(Dataset entries)
* * * * *

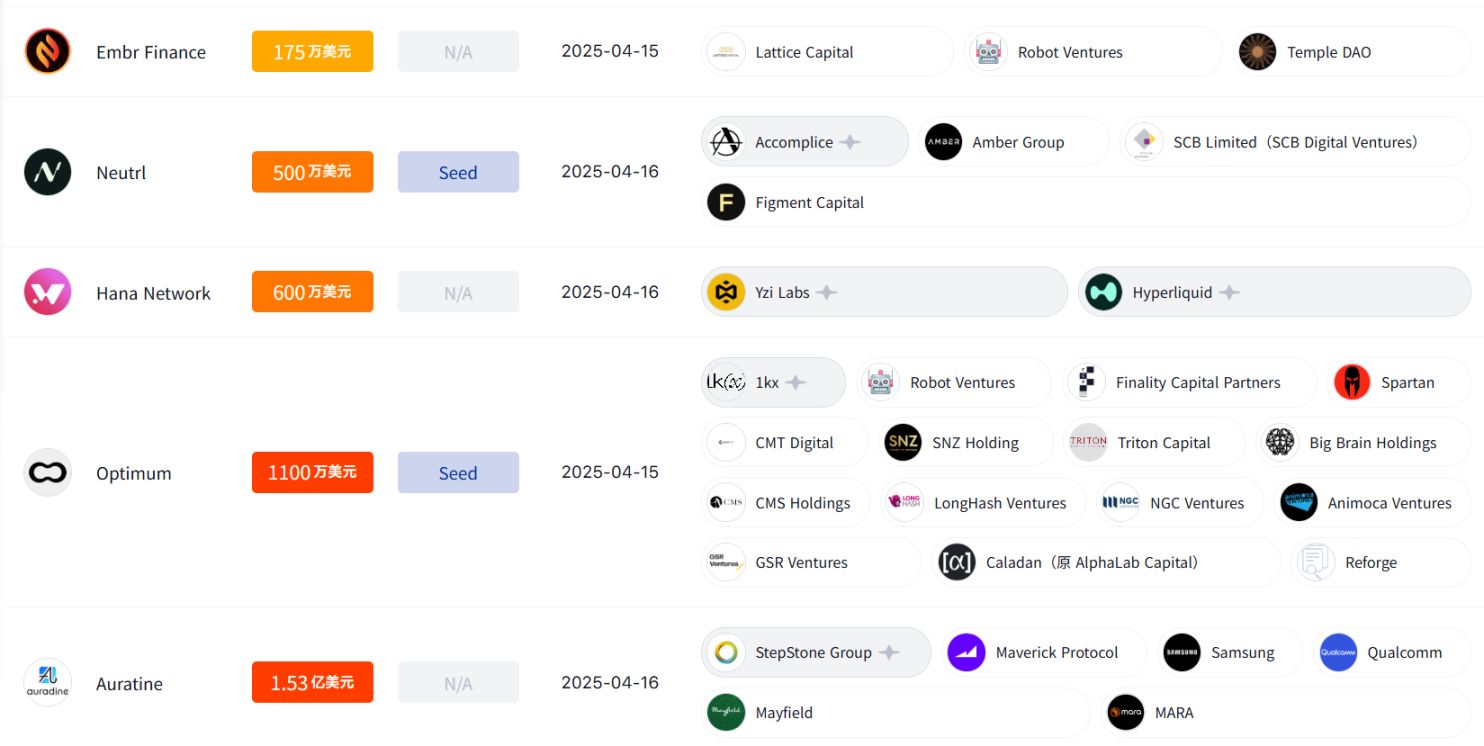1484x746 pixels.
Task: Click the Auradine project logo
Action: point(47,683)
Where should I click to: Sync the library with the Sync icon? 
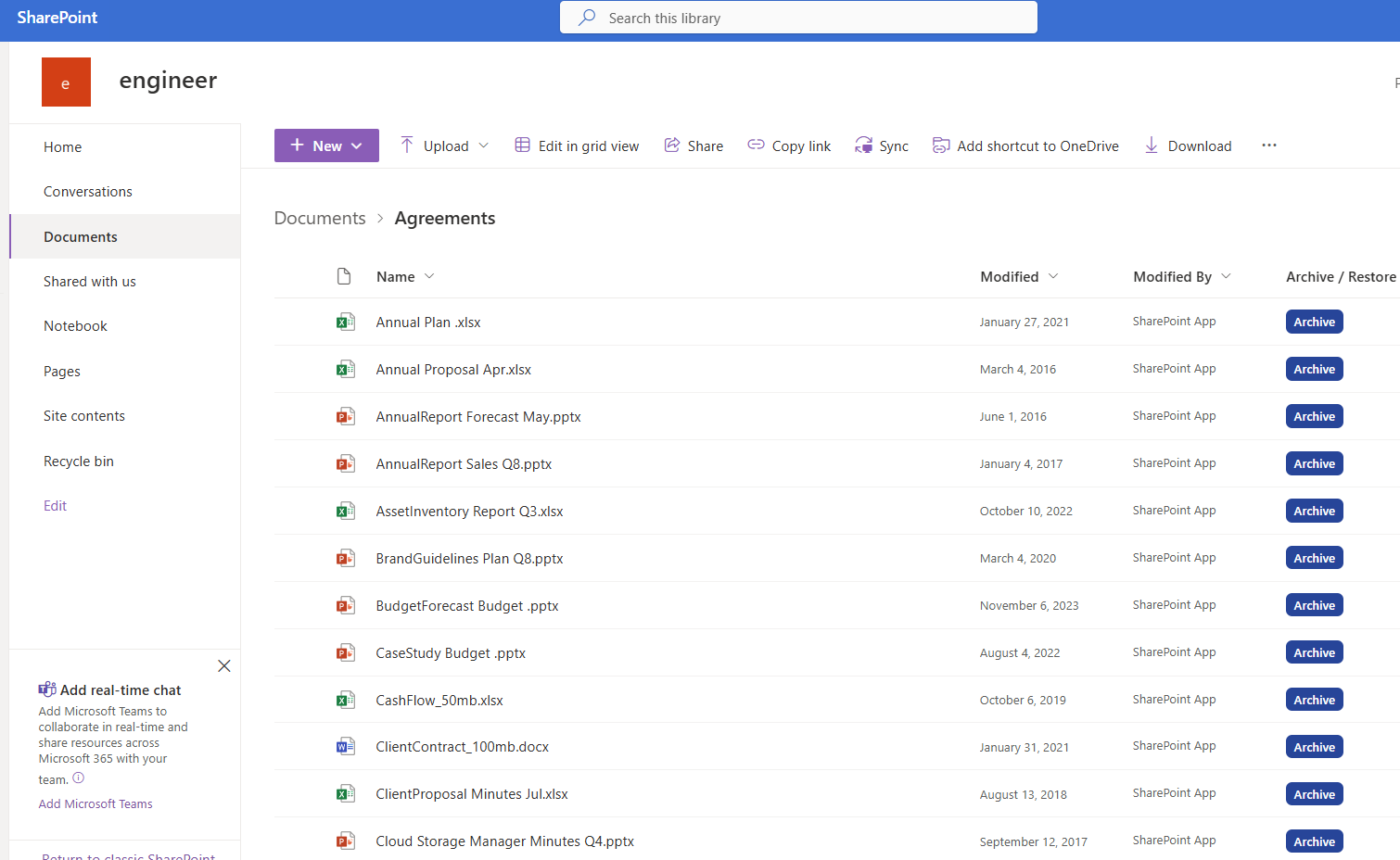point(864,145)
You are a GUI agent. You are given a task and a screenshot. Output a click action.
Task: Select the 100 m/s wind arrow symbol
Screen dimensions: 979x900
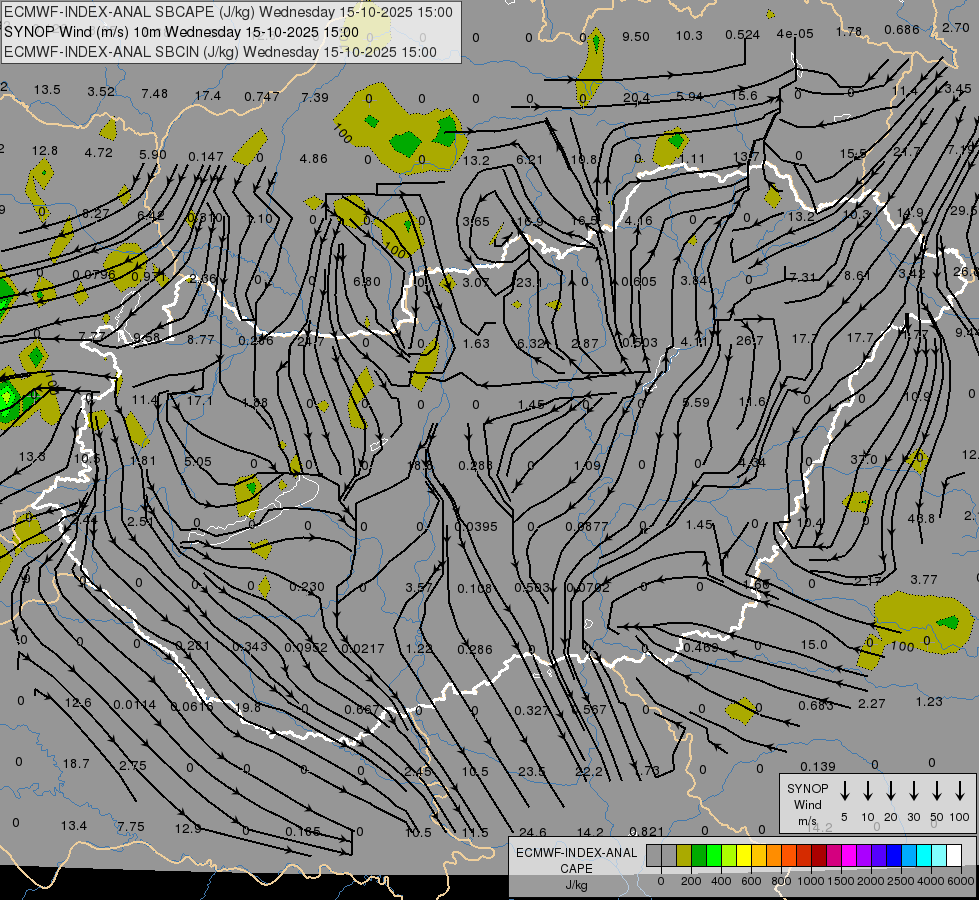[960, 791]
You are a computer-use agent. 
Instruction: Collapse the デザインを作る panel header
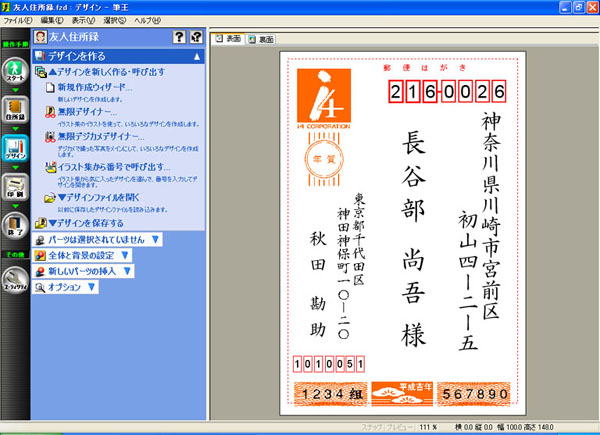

* * * * *

Exercise prompt → From the entries above, extract every line where the word "agent" appears.

Written solution →
You are a GUI agent. You are given a task and a screenshot. Output a click action.
You are a computer-use agent. 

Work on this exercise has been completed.